State v. RigsbeeAnnotate this Case
208 S.E.2d 656 (1974)
285 N.C. 708
STATE of North Carolina v. Jack W. RIGSBEE.
Supreme Court of North Carolina.
October 10, 1974.
*658 Atty. Gen. Robert Morgan and Associate Atty. William Woodward Webb, Raleigh, for the State.
Donald W. Grimes, Fayetteville, for defendant appellant.
Defendant in his petition for certiorari brings forward four assignments of error. He first assigns as error the denial of his motion for a continuance based upon the absence of the witness Mary Helen Allen.
The crimes for which defendant was tried were alleged to have occurred on 21 May 1973. Defendant's counsel conferred with defendant in early or mid-June 1973, at which time he was informed of the substance of a conversation between defendant and a Negro female known to him at that time only as Helen. On 31 August 1973 defendant's counsel filed written motion for a disclosure by the State of the identity and address of this female who was alleged to be a confidential informant. This motion was allowed by the court, and the case was continued from 10 September 1973 to 13 September 1973, on defendant's motion, to enable him to locate the witness. Mary Helen Allen, the witness in question, was located on 10 September 1973, and defendant's counsel conferred with her concerning her knowledge of the facts pertinent to the charges against defendant. At that time she was confined in the Cumberland County jail pending trial on 12 September 1973 on a charge of soliciting for prostitution. She was then served with a subpoena to appear in court on 13 September 1973. She failed to appear on 13 September, and an instanter capias ad testificandum was issued for her arrest. She was not found.
After finding the facts substantially as set out above, the trial courtafter further finding that the trial had been delayed once for the sole purpose of allowing the defendant to locate Mary Helen Allenoverruled defendant's motion for a continuance.
A motion for continuance is ordinarily addressed to the sound discretion of the trial court, and its ruling thereon is not subject to review absent an abuse of discretion. 2 Strong, N.C. Index 2d, Criminal Law § 91 (1967); State v. Baldwin, 276 N.C. 690, 174 S.E.2d 526 (1970); State v. Moses, 272 N.C. 509, 158 S.E.2d 617 (1968); State v. Stinson, 267 N.C. 661, 148 S.E.2d 593 (1966).
Continuances should not be granted unless the reasons therefor are fully established. *659 Even though G.S. § 1-175 and G.S. § 1-176 that required an affidavit showing the grounds for continuance have now been repealed, we still think, as a general rule, it is desirable that a motion for continuance be supported by such affidavit. State v. Cradle, 281 N.C. 198, 188 S.E.2d 296 (1972); State v. Stepney, 280 N.C. 306, 185 S.E.2d 844 (1972); State v. Gibson, 229 N.C. 497, 50 S.E.2d 520 (1948). No affidavit was filed in this case stating what Mary Helen Allen would have testified although defendant's counsel had talked to her just three days before the trial. It would have been an easy matter for counsel to have filed such an affidavit.
+++++
• _Work instructions_:
a. In the court opinion, on what date was Mary Helen Allen located?
b. Rewrite the part of the court opinion that opens with the words containing "285 N.C. 708" and closes with "Mary Helen Allen.", changing "Mary Helen Allen" to "Ms. Allen".
c. Resume the State v. Rigsbee court opinion from the point where it stops.
The lines that come next have nothing to do with the court opinion.

• _Provided data_:
+++++
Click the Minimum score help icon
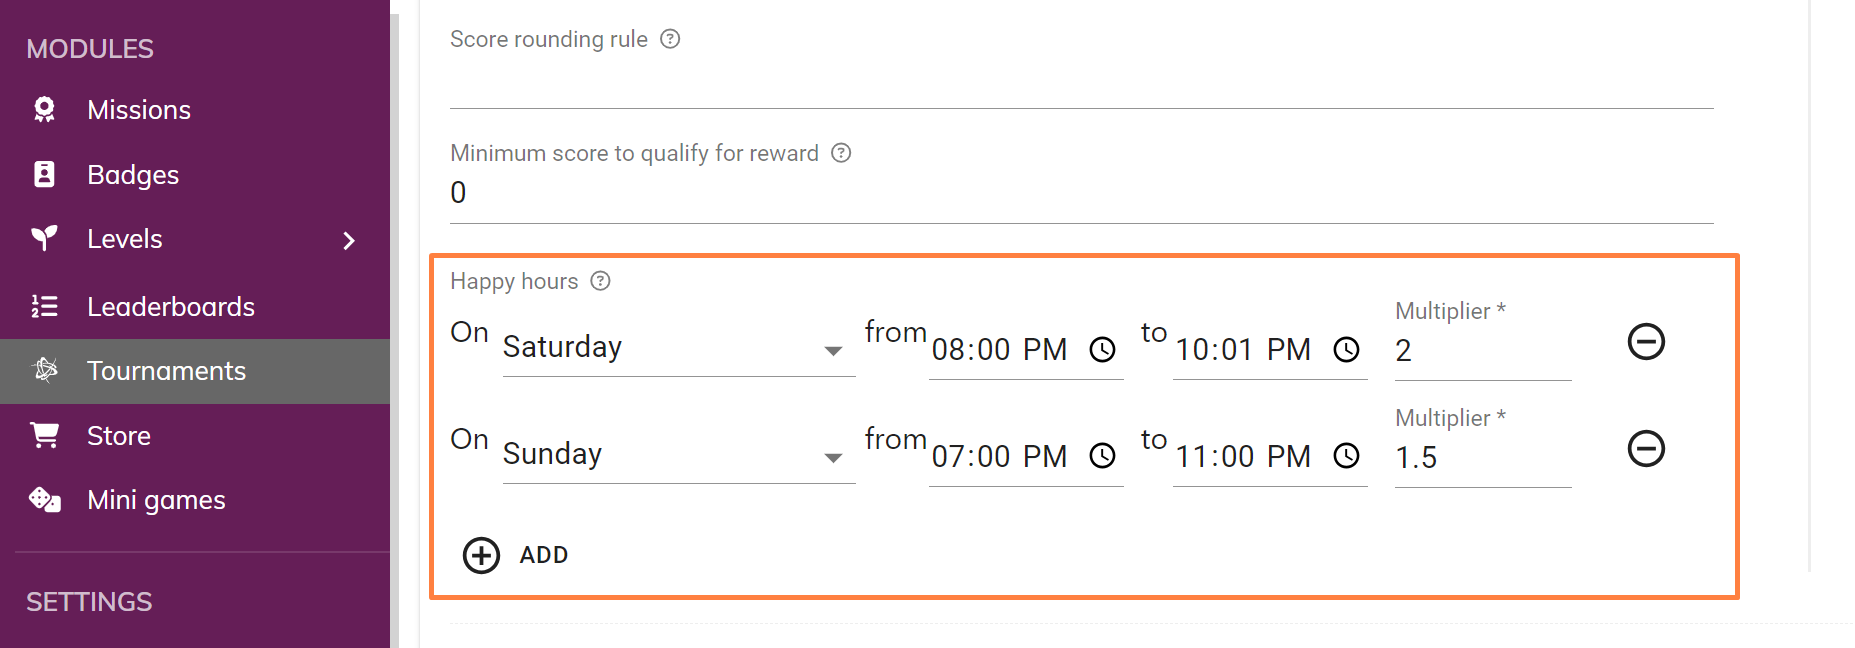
+++++
• _Responses to the exercise_:
a. 10 September 1973.

b.
285 N.C. 708
STATE of North Carolina v. Jack W. RIGSBEE.
Supreme Court of North Carolina.
October 10, 1974.
*658 Atty. Gen. Robert Morgan and Associate Atty. William Woodward Webb, Raleigh, for the State.
Donald W. Grimes, Fayetteville, for defendant appellant.
Defendant in his petition for certiorari brings forward four assignments of error. He first assigns as error the denial of his motion for a continuance based upon the absence of the witness Ms. Allen.

c.
In the Court of Appeals defendant contended that the trial court abused its discretion in denying his motion for continuance until he could find and produce the witness Mary Helen Allen. Defendant, in this Court, for the first time, contends that the court's ruling amounted to a practical invalidation of his right under the Sixth Amendment to obtain witnesses by compulsory process, citing Washington v. Texas, 388 U.S. 14, 87 S. Ct. 1920, 18 L. Ed. 2d 1019 (1967). Although the constitutional question was not timely raised, we have considered it. Washington is distinguishable from the present case. In Washington the Court held that defendant was denied his constitutional right to have compulsory process for obtaining witnesses in his favor where the State by statute prevented persons charged as principals, accomplices, or accessories in the same crime from testifying in behalf of one another while permitting such persons to testify in behalf of the prosecution. In the present case, a subpoena was issued for the witness, and on her failure to appear an instanter capias ad testificandum to compel her attendance was issued. She was not prevented by the State from testifying, but instead, if she had been found, she would have been brought into court as a witness, willingly or unwillingly. Defendant was denied no right to obtain the witness by compulsory process.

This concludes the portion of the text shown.